Wenn auf einer Tartanbahn junge Menschen in Sportmontur laufen, die eine Art Badekappe tragen, aus der unzählige Kabel herausragen – dann erforscht Vera Abeln das Glück. Die promovierte Sportwissenschaftlerin an der Deutschen Sporthochschule in Köln will wissen, warum und wie Sport das Wohlbefinden steigert. «Sport hebt die Stimmung, macht gelassener und stressresistenter und kann Depressionen vorbeugen», sagt Abeln. 

Viele Sportlerinnen und Sportler beschreiben unglaubliche Glücksgefühle, Euphorie oder eine tiefe innere Zufriedenheit während des Sports und bis zu zwei Stunden danach. Mit den «Badekappen», die in Wirklichkeit dazu dienen, die Hirnströme zu messen, versucht Abeln zu ergründen, was im Zusammenhang mit Joggen im Gehirn abläuft. 

Was passiert im Gehirn?

«Beim Sport kommt man in einen Flow. Dieses Gefühl kann süchtig machen. Danach ist man geistig kreativer und hat mehr gute Ideen», sagt Patrik Noack, Leiter Sports Medical Center Medbase Abtwil und Chief Medical Officer Swiss Olympic Team.

Wie diese Wirkung zustande kommt, dazu gibt es mehrere Hypothesen. Eine davon ist die Hypofrontalität. Gemeint ist, dass die Hirnaktivität im Bereich des Stirnhirns durch Ausdauersport gedrosselt wird. Dieser Teil des Gehirns ist unter anderem für das Denken zuständig und sorgt dafür, dass wir vernünftig handeln.

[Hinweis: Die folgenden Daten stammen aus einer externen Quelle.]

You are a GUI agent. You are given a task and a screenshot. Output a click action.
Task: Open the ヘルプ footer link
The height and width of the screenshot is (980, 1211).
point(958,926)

Das Tempo selbst bestimmen

Abeln benutzt das Bild eines Computers, der viele Arbeitsprozesse zugleich erledigen muss. «Schaltet man ein paar Programme ab, schafft er die relevanten Aufgaben besser.» Etwa so wirke Sport aufs Gehirn. Das «Rauschen» der Nervenzellen im Gehirn ist nach dem Sport vermindert. Deshalb sei man danach aufmerksamer und konzentrierter. «Laufen macht den Kopf frei», sagt die Sportwissenschaftlerin. Das gilt vermutlich umso mehr, wenn die Läuferin oder der Läufer das Tempo selbst bestimmt.

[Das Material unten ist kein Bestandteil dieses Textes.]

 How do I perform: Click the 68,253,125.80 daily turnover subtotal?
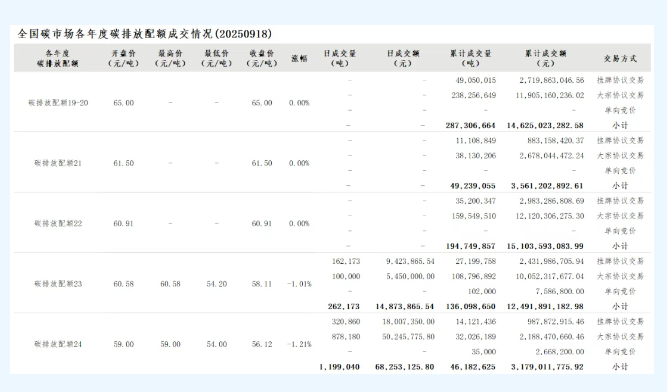point(405,367)
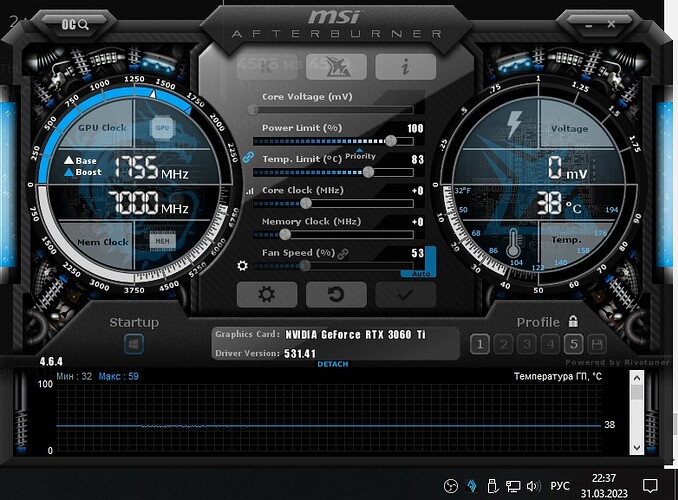
Task: Click the information 'i' button
Action: coord(405,66)
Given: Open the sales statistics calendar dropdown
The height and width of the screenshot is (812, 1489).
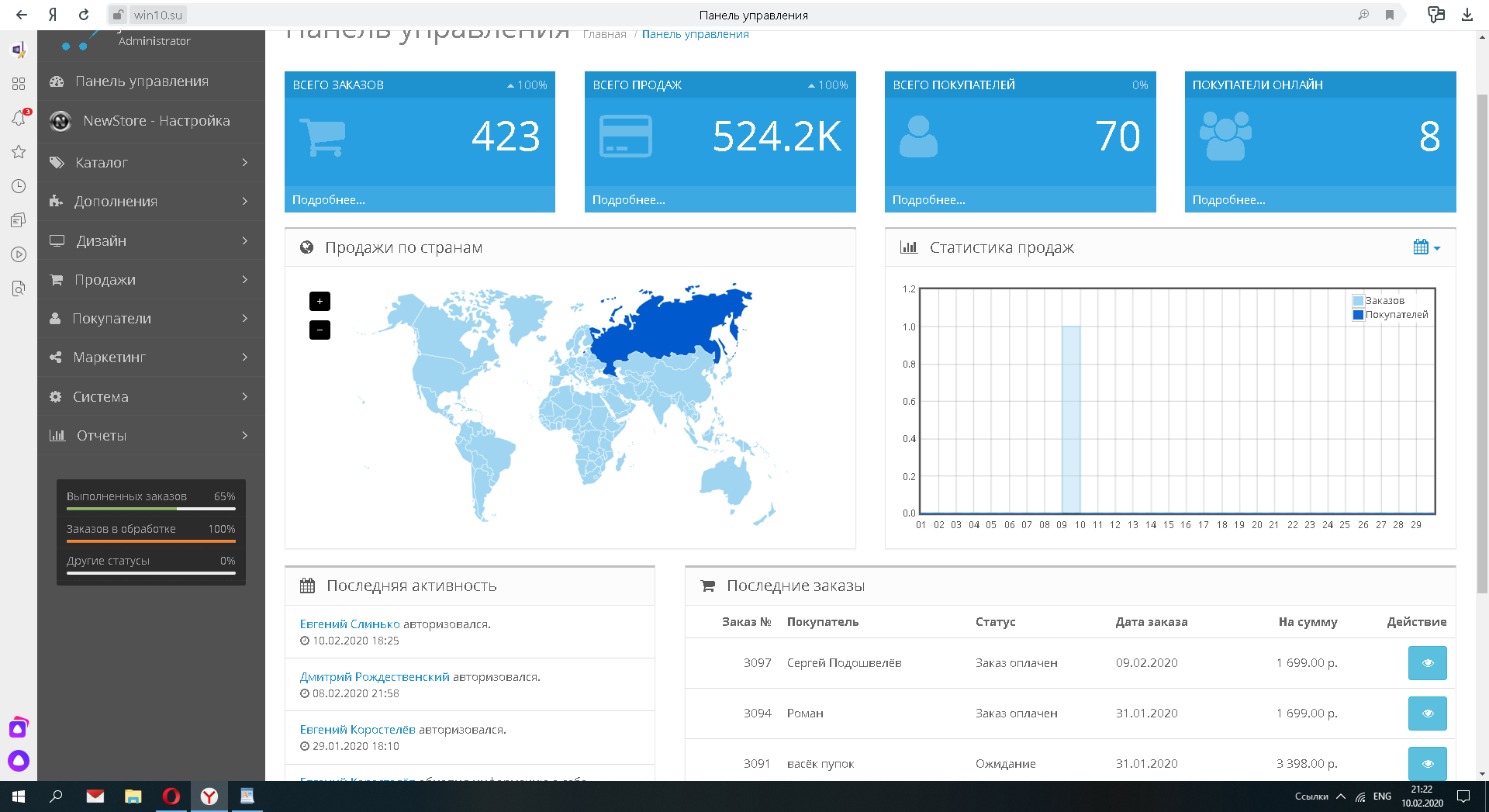Looking at the screenshot, I should pyautogui.click(x=1426, y=247).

Für Glücksgefühle sorgen auch Endocannabinoide, die beim Sport vermehrt gebildet werden. Das sind Botenstoffe, chemisch dem Cannabis ähnlich, die aus dem Blut ins Gehirn gelangen. Sie wirken wohlig entspannend. Vermutlich trägt ein ganzer Botenstoff-Cocktail zum Sportglück bei: «GABA, BDNF, IGF-1, Serotonin …» – den Substanzen, die Vera Abeln aufzählt, ist gemein-sam, dass sie bei körperlicher Aktivität ver-mehrt oder vermindert produziert werden, was positiv auf die Hirnzellen wirkt. 

Bewegung baut Stresshormone ab

Glücksfördernd wirkt auch, dass der Körper durch Bewegung Stresshormone abbaut. Und schliesslich ist der positive Effekt auf den Schlaf ein Grund, warum sich körperlich aktive Menschen oft besser fühlen als solche, die es gemütlich nehmen.

Welche Sportdosis es für das Wohlgefühl braucht, ist noch nicht klar. Die meisten Studien legen nahe, moderat Sport zu treiben und ausreichende Erholung einzuplanen. «Bei hochintensiver körperlicher Belastung kann die Stimmung bei einigen Menschen umschlagen», warnt Vera Abeln. 

Mit Sport im Hier und Jetzt ankommen

«Es gibt gute Studien, denen zufolge Sport bei depressiven Menschen so gut wirken kann wie ein Antidepressivum», sagt Oliver Stoll, Professor für Sportpsychologie, -pädagogik und -soziologie an der Universität Halle-Wittenberg. Der zentrale Punkt beim Sport sei, «wegzukommen vom belastenden Grübeln ins Hier und Jetzt». 

Sport stärkt das Gefühl, selbst etwas bewirken und vollbringen zu können. «Es gibt ein gutes Selbstbewusstsein, wenn man zehn Klimmzüge nacheinander schafft», sagt Patrik Noack. Oliver Stoll empfiehlt Sportarten, «bei denen man nicht verlieren kann. Um langfristige Veränderungen zu erzielen, sollten Sie mindestens sechs Monate lang ein- bis zweimal pro Woche trainieren.»

Sportlerinnen und Sportler auf «Entzug»

Wer das beherzigt, wird bald einen anderen Effekt bemerken. «Wenn man eine Weile nicht trainieren kann, wird man unzufrieden und grantig», weiss Patrik Noack aus eigener Erfahrung. Vera Abeln hat auch das untersucht – mit Sportstudierenden, die 30 Tage lang als «Couch-Potatoes» leben sollten. «Die geistige Leistung, die Stimmung, der Schlaf – alles wurde schlechter», sagt Abeln. «Es war erstaunlich, wie schnell das ging.»